• **Records to use**:
=== Section Start ===
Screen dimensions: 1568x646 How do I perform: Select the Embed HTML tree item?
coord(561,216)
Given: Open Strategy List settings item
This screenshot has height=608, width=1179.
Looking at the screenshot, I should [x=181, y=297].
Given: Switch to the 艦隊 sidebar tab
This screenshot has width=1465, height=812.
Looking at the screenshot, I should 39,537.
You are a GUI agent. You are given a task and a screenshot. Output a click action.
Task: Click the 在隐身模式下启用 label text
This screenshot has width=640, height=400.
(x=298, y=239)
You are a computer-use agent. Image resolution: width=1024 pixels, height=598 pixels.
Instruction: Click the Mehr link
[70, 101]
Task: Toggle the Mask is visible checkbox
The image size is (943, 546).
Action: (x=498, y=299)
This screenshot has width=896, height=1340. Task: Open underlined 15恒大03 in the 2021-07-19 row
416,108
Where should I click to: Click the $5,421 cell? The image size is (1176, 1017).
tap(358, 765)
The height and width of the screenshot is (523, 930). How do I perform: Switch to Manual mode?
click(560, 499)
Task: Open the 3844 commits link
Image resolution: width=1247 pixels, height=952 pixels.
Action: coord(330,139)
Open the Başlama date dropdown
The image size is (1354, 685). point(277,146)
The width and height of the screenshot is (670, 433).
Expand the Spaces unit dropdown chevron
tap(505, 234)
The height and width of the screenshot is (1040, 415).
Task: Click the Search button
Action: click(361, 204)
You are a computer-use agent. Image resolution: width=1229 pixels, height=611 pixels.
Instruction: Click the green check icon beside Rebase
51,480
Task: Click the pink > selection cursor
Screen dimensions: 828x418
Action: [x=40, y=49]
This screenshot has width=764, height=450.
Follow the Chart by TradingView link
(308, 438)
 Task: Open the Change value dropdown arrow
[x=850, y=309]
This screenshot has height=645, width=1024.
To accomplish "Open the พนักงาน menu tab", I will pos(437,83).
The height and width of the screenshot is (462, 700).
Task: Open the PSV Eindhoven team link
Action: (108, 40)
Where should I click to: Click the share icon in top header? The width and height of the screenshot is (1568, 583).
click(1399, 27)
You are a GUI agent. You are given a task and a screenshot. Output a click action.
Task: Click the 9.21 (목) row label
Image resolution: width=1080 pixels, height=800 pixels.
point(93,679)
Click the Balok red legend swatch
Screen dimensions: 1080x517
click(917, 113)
=== Section End ===
When a line in the records above holds "agent", that line is to be reported.

• **Response to the task**:
You are a GUI agent. You are given a task and a screenshot. Output a click action.
You are a computer-use agent. Image resolution: width=1024 pixels, height=598 pixels.
You are a computer-use agent. Image resolution: width=1229 pixels, height=611 pixels.
You are a GUI agent. You are given a task and a screenshot. Output a click action.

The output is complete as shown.